The second process we analyzed is the cyclic cellular automaton (CCA) on κ colors with threshold θ, (ξt). We study this on the infinite, (d + 1)-regular tree, Td, and on the random Galton-Watson tree with offspring distribution ζ, Tζ. So for a given tree, T, (ξt) is defined on the state space {0, 1, 2, . . . , κ − 1}T . Given a uniformly distributed random initial configuration, at each time-step t every vertex considers its neighbors. If v ∈ T has at least θ neighbors u, such that ξt(u)=ξt(v)+1 mod κ, then ξt+1(v)=ξt(v)+1 modκ. Otherwise, ξt+1(v) = ξt(v) mod κ. On Td, with these deterministic dynamics, we present sufficient conditions on κ and θ so that, for sufficiently large d, (ξt) either fixates or fluctuates almost surely i.e. all vertices in Td eventually do not change state or there exist vertices that will always change state. Furthermore on Tζ, we present sufficient conditions so that (ξt) fixates or fluctuates almost surely.

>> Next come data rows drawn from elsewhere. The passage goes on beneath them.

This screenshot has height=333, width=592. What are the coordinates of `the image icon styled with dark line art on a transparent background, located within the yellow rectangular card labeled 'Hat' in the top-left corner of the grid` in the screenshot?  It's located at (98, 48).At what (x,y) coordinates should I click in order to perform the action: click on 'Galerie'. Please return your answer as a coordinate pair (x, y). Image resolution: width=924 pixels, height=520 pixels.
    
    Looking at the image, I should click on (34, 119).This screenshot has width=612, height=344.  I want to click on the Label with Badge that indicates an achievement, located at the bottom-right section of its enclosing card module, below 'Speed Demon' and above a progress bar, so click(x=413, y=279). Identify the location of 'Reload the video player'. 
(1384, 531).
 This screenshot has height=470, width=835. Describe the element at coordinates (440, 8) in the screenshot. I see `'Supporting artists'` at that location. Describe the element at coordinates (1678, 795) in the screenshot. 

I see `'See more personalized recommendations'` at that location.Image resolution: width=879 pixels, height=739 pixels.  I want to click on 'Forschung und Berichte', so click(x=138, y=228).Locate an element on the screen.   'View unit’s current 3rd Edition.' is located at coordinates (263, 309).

The last process we studied was the Greenberg-Hastings Model (GHM), (γt), on Td and Tζ. GHM defined on state space {0,1,2,...,κ−1}T for some tree T, on κ colors with threshold θ is a different cellular automaton intended to model excitable media. Thus, states {0}, {1} and {2, . . . , κ − 1} are respectively called resting, excited, and refractory states. Unlike CCA, if v ∈ T has γt(v) ≥ 1 mod κ then γt+1(v) = γt(v) + 1 mod κ regardless of threshold, but if γt(v) = 0 mod κ then γt+1(v) = γt(v)+1 mod κ if v has at least θ neighbors u, such that γt(u)=γt(v)+1 mod κ; otherwise,γt+1(v)=γt(v) mod κ. For this process, we find sufficient conditions for which GHM survives or dies out almost surely i.e. there exists a vertex that changes state infinitely often or all vertices are eventually color 0. Because of the similarities to CCA, we can replicate the threshold between survival and extinction for GHM on Td as we did with fluctuation and fixation for CCA. More interestingly on Tζ, we are able to relax some of the conditions on κ, θ, and ζ so that (γt) dies out almost surely.